Schering-Plough says that regulators in the USA will give a priority review to sugammadex, its new drug which is designed to reverse the effects of certain muscle relaxants used in general anaesthesia during surgery.

The US Food and Drug Administration has assigned priority review status to the company's New Drug Application for sugammadex, which means that the agency will decide whether to approve the treatment within six months, rather than the customary 10-12 month review period. Sugammadex, which S-P got hold of through its recent acquisition of Organon BioSciences from Akzo Nobel, reverses the effects of certain muscle relaxants, such as Zemuron/Esmeron/Eslax (rocuronium bromide) and vecuronium bromide.

If approved, sugammadex will be the first in a new class of drugs known as selective relaxant binding agents that work in what S-P describes as “an entirely new and unique way to encapsulate the muscle relaxant molecule and render it inactive”.

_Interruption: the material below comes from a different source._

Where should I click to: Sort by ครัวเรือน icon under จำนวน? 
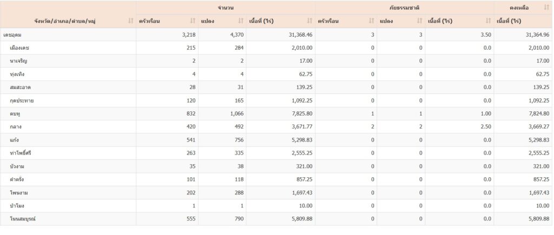click(193, 21)
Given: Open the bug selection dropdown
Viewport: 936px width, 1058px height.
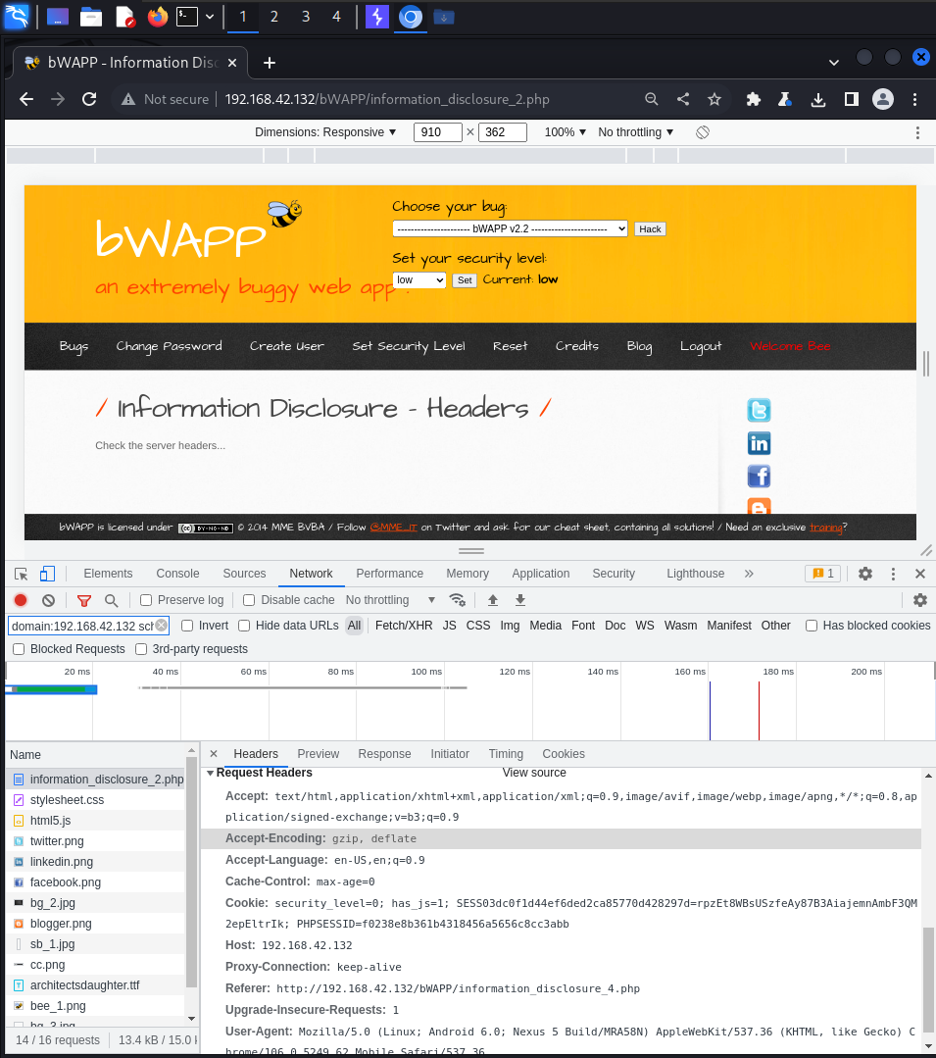Looking at the screenshot, I should [x=510, y=228].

Robert Spiegel, chief medical officer at the Schering-Plough Research Institute, said that Organon has had a strong presence in the anaesthesia market for over 35 years and “the development of sugammadex is an exciting advance” in that field. He added that the drug “has the potential to change the way doctors practice anaesthesia” as it will “rapidly and safely reverse both shallow and profound levels of muscle relaxation”, which is not possible with current treatments.

In a Phase III trial, the most frequently reported adverse events associated with sugammadex “regardless of relationship to the study drug” were procedural pain and nausea, S-P concluded.